The answer must be every line from the entries below that contains "pixels".

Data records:
__________________________________________________

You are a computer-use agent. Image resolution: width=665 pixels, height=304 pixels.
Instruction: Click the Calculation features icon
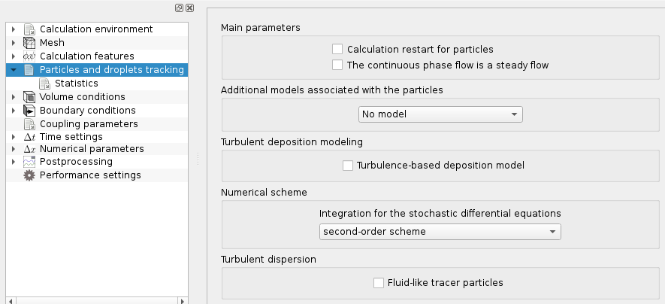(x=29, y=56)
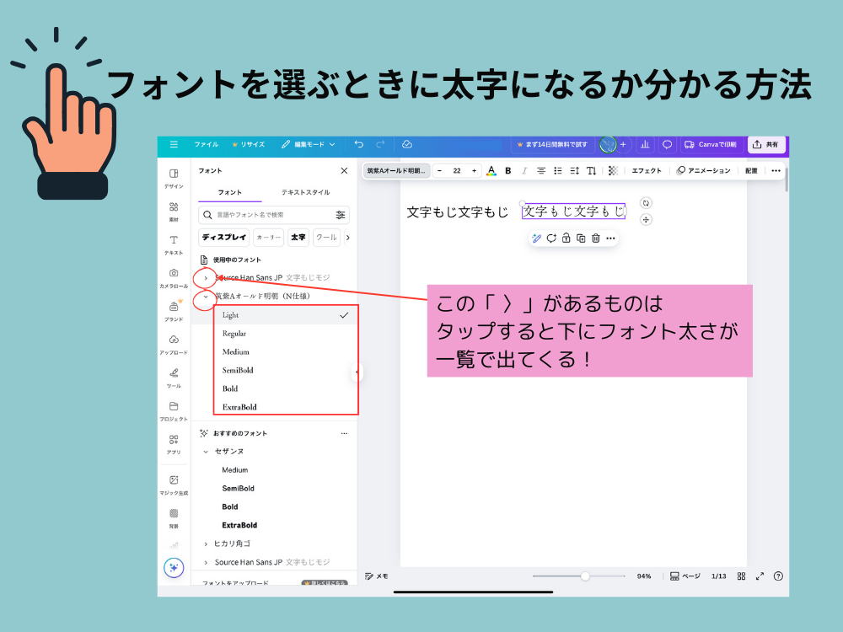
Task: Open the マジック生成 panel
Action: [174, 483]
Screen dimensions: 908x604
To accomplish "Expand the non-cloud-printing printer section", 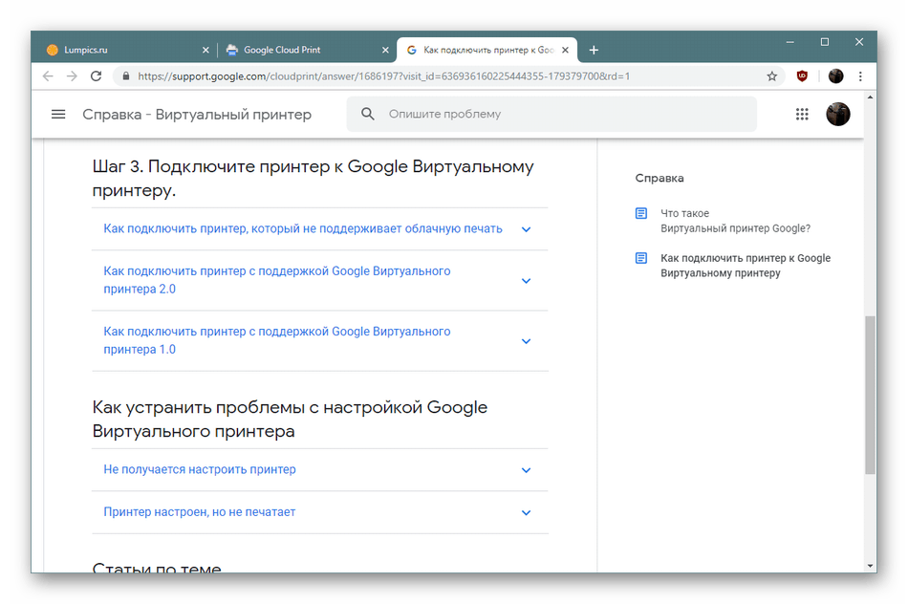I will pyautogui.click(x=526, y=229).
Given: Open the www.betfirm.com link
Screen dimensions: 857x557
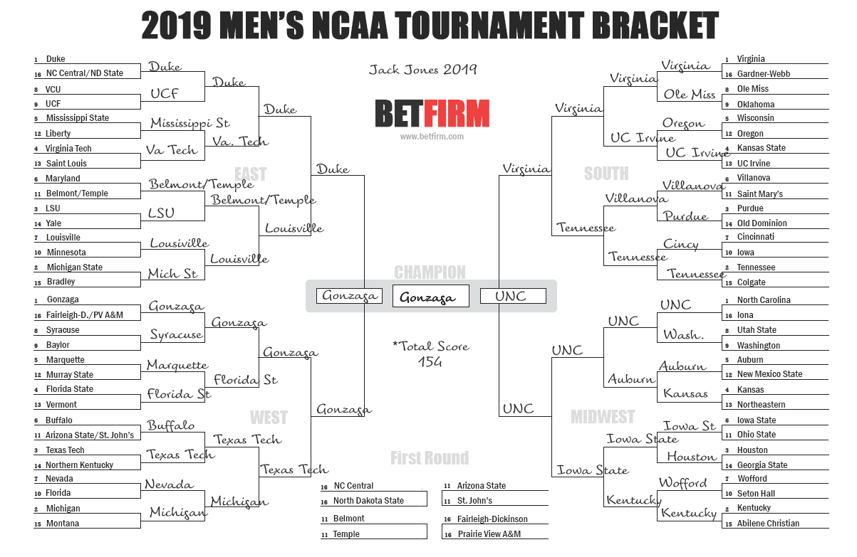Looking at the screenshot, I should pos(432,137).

__________________________________________________

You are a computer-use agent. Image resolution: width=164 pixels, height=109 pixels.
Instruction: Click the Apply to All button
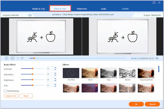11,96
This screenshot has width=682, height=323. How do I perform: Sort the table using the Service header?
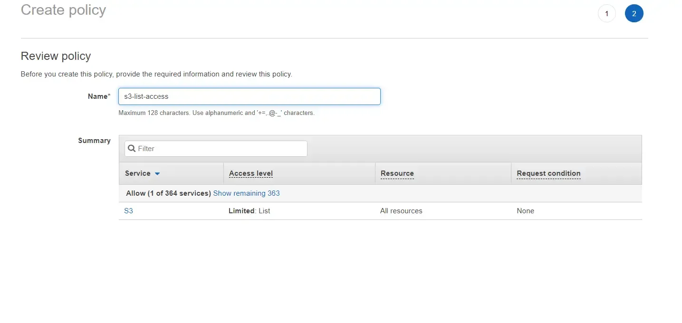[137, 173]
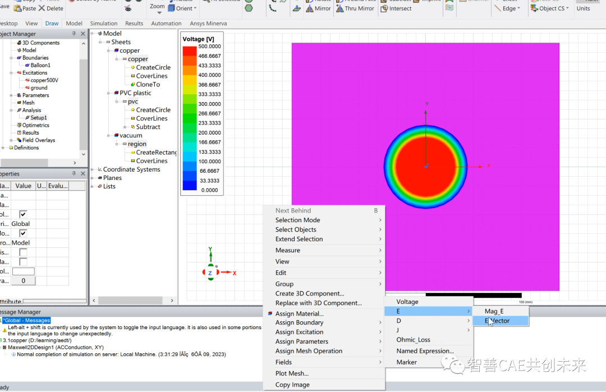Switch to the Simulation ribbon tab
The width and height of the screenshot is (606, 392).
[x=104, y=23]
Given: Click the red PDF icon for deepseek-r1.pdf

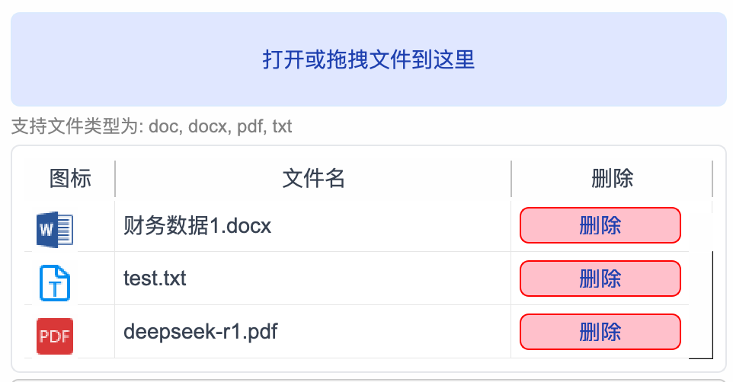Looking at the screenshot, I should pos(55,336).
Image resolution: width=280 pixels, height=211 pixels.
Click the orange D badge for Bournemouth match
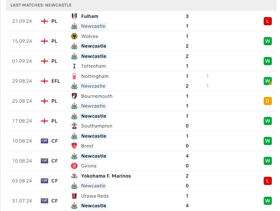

__________________________________________________

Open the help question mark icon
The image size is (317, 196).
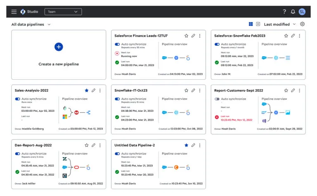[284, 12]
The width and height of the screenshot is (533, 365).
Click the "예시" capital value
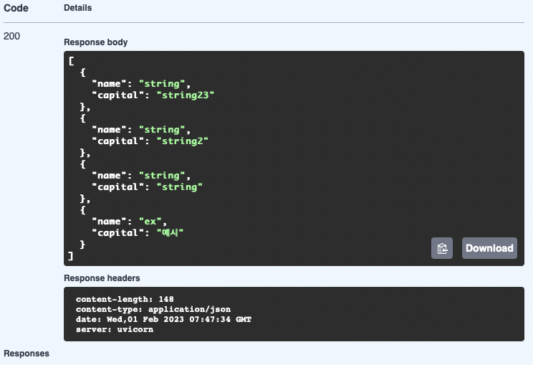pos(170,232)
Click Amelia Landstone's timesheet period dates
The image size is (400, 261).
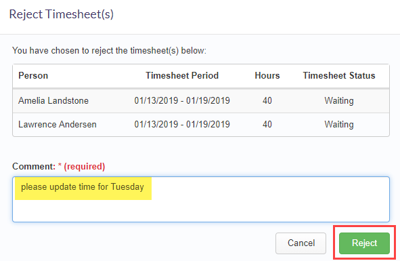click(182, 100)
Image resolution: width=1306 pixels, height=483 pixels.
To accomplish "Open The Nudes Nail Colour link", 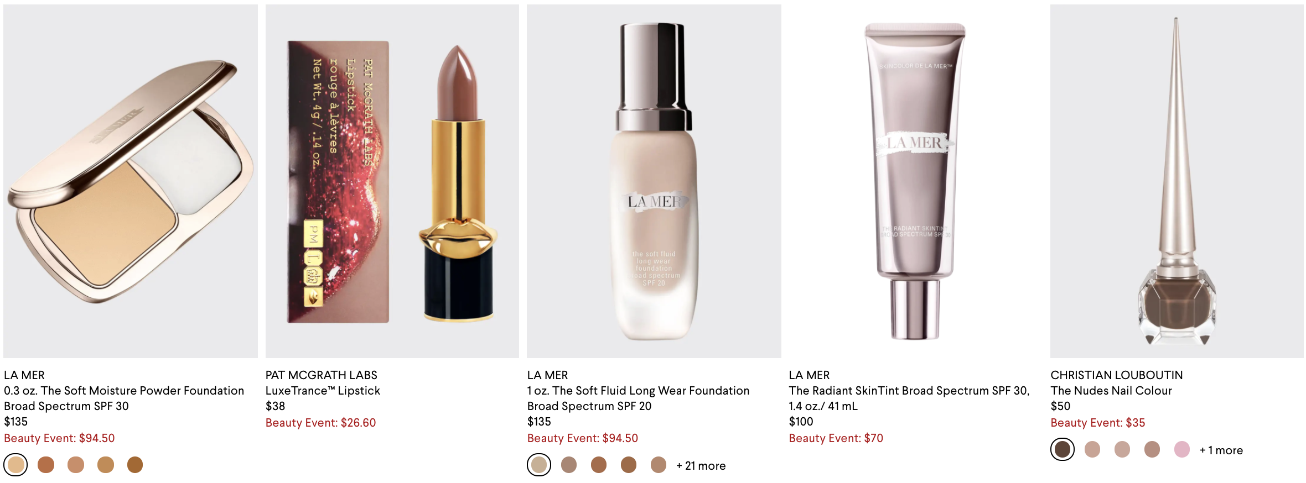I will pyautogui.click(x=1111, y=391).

__________________________________________________

▸ **SOLUTION TO THE EXERCISE**
You are a computer-use agent. Image resolution: width=665 pixels, height=304 pixels.
You are a computer-use agent. Image resolution: width=164 pixels, height=109 pixels.
Image resolution: width=280 pixels, height=211 pixels.
Image resolution: width=1306 pixels, height=483 pixels.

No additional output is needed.